**JOB:** Turn the data from the line containing "Select the largest font size A" up to and including the line containing "This screenshot has height=712, width=924." into a JSON list of strings, one string per line, with blank lines omitted.

**ENTRIES SUPPLIED:**

•••

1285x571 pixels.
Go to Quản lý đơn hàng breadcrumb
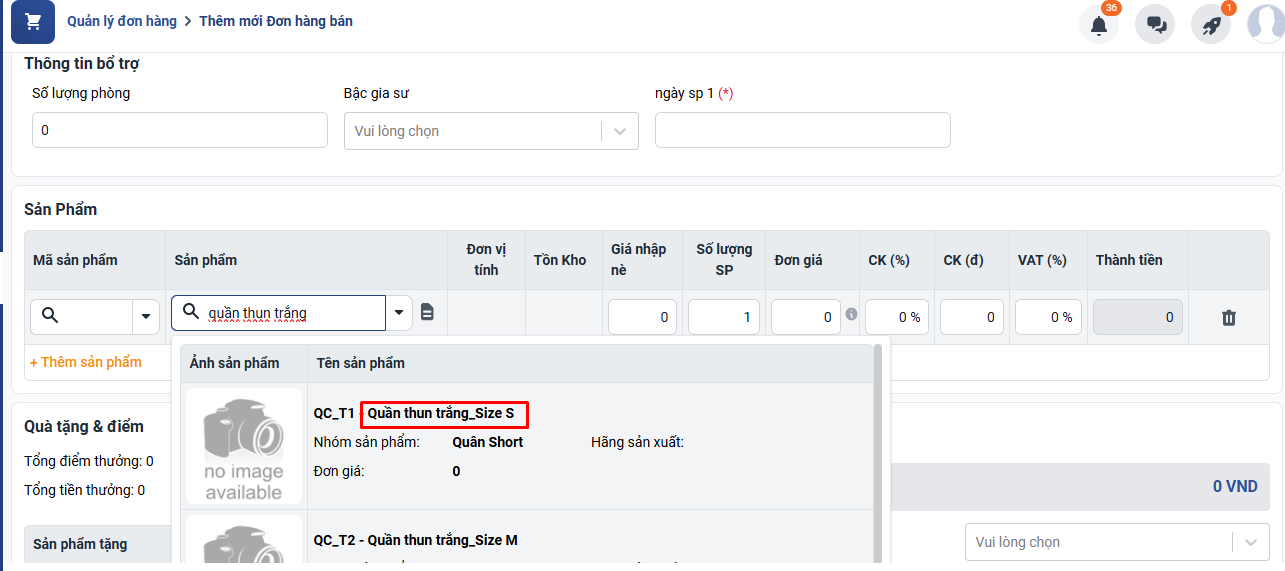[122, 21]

•••

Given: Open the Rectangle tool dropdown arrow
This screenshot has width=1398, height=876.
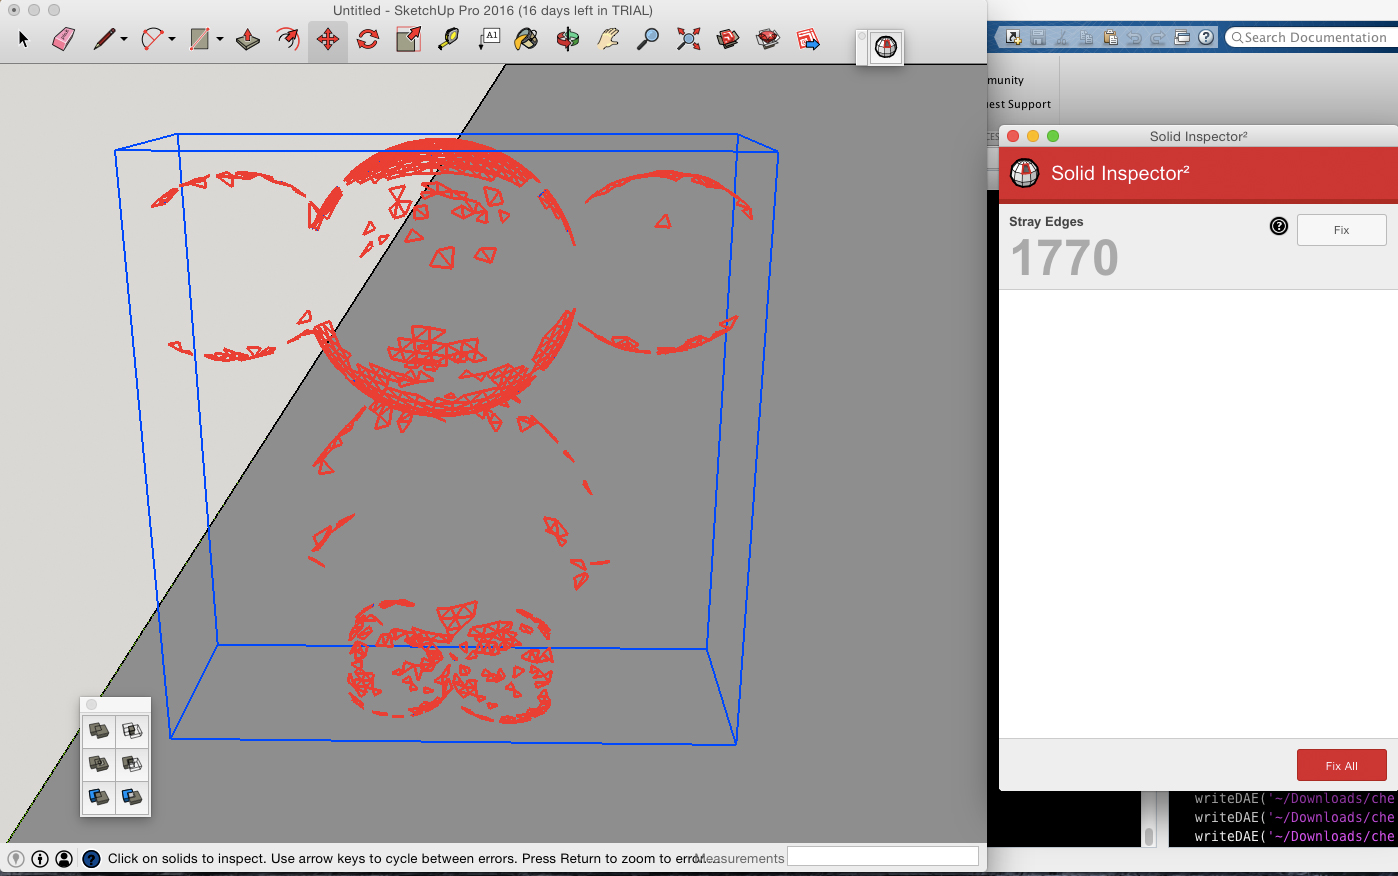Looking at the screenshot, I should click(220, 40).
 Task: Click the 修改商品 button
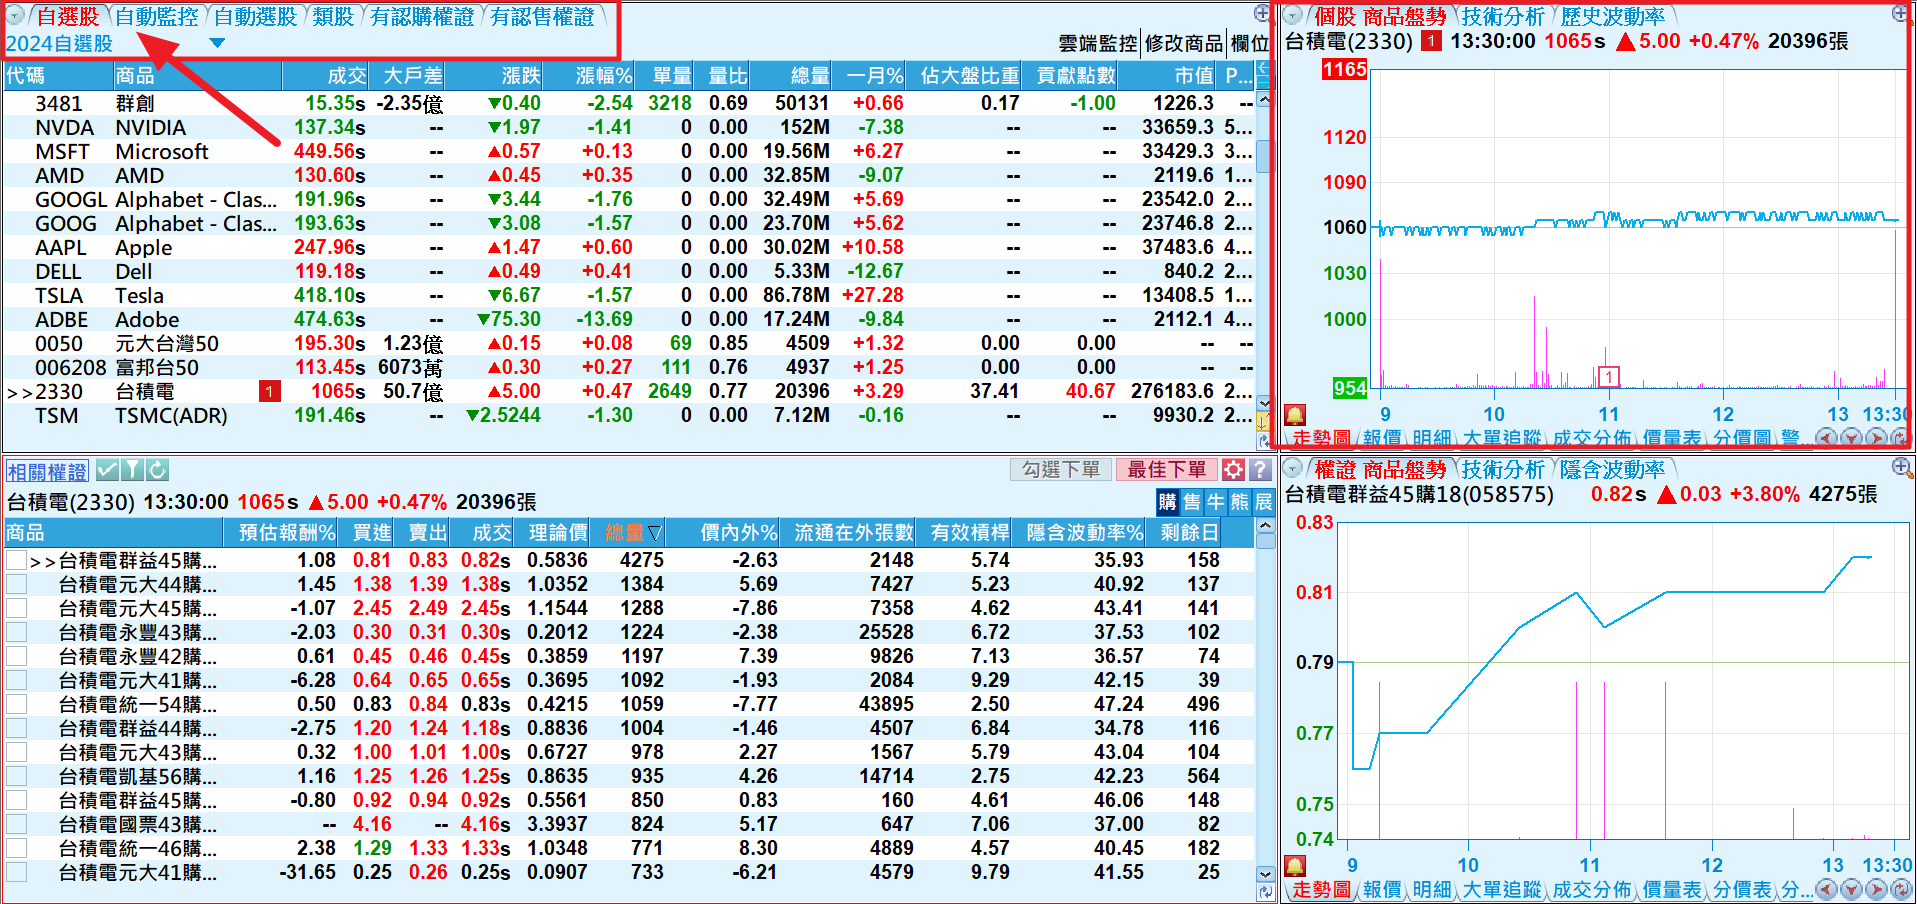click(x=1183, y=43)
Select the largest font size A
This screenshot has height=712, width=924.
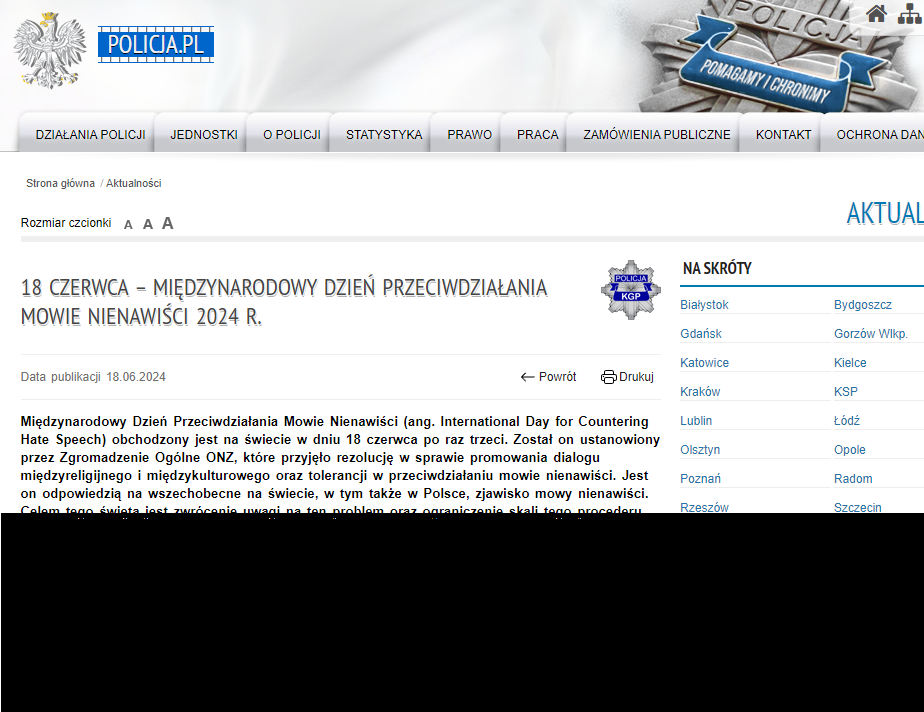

•••

**SOLUTION TO THIS PROBLEM:**
[
  "Select the largest font size A",
  "This screenshot has height=712, width=924."
]